Moreover, the company generated net earnings of $550 million reflecting an increase of 2% year-over-year. This increase was driven by decreases in almost every category of expenses, partially offset by a higher tax rate and lower after-tax earnings contributed by joint ventures mainly because of the negative impact of foreign currency translation and flat top line sales.
In the developed world consumers have become health conscious and their preferences in terms of food seem to be shifting. Many consumers are now opting for organic, healthy and natural choices instead of the traditional chemically infused fare.
People are shifting away from genetically modified foods and there is a lot of debate on the proposal regarding the labeling of genetically modified foods. This would drive up the prices of groceries and in such a case companies producing packaged food will take the hit. Moreover, an additional concern for the American packaged food industry is that the US Government seems to be weighing in on the matter. The state of Connecticut has already passed a bill requiring labeling on genetically modified foods and similar proposals are under consideration in other states of the country.
But in many high growth and emerging markets the demand for packaged goods is increasing and there are significant growth opportunities in China, India, Brazil and other such countries. General Mills is all set to extract growth from these regions.
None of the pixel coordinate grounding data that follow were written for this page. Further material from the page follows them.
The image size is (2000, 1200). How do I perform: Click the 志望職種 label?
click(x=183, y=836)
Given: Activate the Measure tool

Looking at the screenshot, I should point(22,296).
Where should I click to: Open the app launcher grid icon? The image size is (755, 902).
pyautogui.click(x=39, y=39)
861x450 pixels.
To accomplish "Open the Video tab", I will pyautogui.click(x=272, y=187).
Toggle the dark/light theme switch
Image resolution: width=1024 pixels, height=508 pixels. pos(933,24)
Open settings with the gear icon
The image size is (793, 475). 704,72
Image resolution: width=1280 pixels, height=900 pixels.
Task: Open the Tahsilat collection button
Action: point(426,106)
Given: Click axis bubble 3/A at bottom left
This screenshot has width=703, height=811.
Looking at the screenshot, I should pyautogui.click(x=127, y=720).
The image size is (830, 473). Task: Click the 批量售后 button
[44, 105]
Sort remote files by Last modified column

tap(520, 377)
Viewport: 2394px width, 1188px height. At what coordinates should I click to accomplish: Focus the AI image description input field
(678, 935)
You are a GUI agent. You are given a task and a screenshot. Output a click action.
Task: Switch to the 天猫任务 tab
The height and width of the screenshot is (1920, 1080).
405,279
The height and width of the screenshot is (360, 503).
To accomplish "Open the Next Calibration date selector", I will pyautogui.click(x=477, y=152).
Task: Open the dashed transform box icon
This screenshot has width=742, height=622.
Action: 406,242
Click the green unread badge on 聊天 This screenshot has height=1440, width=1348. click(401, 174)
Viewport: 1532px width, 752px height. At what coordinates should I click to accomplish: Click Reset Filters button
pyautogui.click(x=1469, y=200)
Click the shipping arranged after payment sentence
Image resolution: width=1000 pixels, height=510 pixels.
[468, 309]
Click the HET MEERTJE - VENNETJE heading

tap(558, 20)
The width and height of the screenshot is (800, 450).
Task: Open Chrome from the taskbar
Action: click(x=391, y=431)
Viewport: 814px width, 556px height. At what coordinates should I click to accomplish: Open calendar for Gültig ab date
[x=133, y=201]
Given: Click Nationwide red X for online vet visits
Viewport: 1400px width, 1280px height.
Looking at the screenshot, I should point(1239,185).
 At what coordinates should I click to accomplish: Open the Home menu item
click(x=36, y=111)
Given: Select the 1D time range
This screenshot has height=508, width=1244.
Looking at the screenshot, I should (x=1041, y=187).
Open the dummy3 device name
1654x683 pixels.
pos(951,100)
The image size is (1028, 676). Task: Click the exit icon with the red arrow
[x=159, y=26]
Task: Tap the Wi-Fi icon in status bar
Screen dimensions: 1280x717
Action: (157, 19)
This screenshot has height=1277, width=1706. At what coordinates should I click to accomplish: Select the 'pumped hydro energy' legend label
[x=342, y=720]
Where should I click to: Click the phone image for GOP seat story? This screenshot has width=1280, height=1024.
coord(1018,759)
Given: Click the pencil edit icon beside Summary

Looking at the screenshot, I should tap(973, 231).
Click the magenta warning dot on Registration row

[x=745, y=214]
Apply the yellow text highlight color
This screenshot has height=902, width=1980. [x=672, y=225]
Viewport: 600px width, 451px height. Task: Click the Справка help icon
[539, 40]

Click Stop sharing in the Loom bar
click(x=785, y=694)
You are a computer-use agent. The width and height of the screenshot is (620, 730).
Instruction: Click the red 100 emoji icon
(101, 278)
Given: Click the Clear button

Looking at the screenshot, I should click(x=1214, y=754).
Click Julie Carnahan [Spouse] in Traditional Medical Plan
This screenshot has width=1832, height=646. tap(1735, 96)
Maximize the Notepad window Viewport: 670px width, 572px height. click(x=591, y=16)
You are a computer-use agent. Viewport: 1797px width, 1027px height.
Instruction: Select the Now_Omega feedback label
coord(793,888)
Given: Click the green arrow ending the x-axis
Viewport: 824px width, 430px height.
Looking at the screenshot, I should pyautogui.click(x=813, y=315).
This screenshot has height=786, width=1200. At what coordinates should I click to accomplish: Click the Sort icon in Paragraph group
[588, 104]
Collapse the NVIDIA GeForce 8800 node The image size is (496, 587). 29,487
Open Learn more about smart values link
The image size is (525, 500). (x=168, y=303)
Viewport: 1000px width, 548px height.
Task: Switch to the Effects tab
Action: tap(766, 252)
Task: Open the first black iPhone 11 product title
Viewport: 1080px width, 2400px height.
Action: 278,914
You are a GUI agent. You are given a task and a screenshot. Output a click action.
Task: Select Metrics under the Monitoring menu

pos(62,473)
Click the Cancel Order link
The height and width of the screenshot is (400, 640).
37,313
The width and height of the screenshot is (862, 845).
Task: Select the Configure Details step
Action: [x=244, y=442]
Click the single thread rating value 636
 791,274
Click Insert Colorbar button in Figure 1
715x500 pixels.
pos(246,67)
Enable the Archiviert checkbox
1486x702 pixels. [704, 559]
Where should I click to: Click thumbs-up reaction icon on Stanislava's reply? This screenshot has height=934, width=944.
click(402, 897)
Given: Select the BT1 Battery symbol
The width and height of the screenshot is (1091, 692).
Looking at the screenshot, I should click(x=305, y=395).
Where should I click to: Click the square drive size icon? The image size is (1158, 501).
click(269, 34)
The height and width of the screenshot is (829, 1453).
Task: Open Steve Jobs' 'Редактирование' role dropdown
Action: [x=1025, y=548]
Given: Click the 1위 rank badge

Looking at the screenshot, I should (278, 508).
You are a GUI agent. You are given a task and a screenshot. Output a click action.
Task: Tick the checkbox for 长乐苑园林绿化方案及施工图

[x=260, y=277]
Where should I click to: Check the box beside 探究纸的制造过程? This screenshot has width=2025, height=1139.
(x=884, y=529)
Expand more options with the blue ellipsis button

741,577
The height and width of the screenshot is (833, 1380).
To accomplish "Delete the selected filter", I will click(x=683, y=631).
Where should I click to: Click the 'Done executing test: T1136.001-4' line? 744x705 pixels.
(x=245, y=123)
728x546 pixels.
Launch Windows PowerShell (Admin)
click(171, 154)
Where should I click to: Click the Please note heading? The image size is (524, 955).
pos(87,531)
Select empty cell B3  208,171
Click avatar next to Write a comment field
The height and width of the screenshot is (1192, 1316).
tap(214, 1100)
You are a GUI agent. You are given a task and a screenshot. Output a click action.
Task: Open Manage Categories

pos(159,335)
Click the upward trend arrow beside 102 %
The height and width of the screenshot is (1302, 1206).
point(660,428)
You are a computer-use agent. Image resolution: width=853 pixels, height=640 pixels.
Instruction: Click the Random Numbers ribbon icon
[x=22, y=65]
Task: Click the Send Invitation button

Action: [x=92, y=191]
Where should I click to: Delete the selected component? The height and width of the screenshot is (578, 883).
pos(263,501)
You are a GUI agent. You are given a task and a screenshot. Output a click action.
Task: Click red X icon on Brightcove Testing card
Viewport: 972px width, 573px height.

To counter the upcoming trends in the developed world, General Mills entered the organic food market. Currently, the organic food segment of General Mills accounts for 32% of the entire revenues and has shown significant growth. However, the demand for packaged food, primarily in the US, will continue to see a decline.
Although the industry is very competitive, pricing pressure and increasing costs will certainly narrow the margins. However, I believe the organic segment will lead the company's growth in the developed world whereas processed and packaged food business of the company is expected to catch up growth in emerging markets.
In the table shown below, I have forecasted the revenues, net income as well as the margins of General mills till 2017. While forecasting the revenues, I have accounted for the effect of declining sales of packaged food in the developed world, gradual increase in prices of products due to inflation and increased commodity costs which could be passed on to the consumers. I have assumed an optimistic growth rate for General mills' international operations, whereas while projecting the revenue contribution by convenience stores & food service segment I have been pessimistic due to the increased competition and other trends in purchasing pattern.
While, forecasting the net income I have assumed the cost of sales to increase at a rate of inflation plus the expected increase in commodity prices. I have assumed SG&A expenses and income contribution from joint venture to remain constant in terms of percentage of revenues.
The above table shows the fair value of General Mills derived through multiple based valuation approach. Earnings per share, Book Value, Sales and Cash flows have been calculated using company's trailing twelve month figures. Moreover, equal weights have been assigned to stock prices calculated by P/E, P/B, P/S, and P/CF ratios.
On the basis of given multiples of industry and the company fair value of the stock should be $54.03 representing an upside potential of 9.59%.
With increasing focus towards international expansion, brand development and shift towards organic food retailing in response to changing customer preferences, General Mills represents a very attractive investment opportunity in the consumer-defensive packaged food industry.
On the heels of sound financials, attractive valuation, reasonable returns, positive growth prospects and innovation capability General Mills deserves to be included in one's portfolio; thus I would recommend the stock as a buy.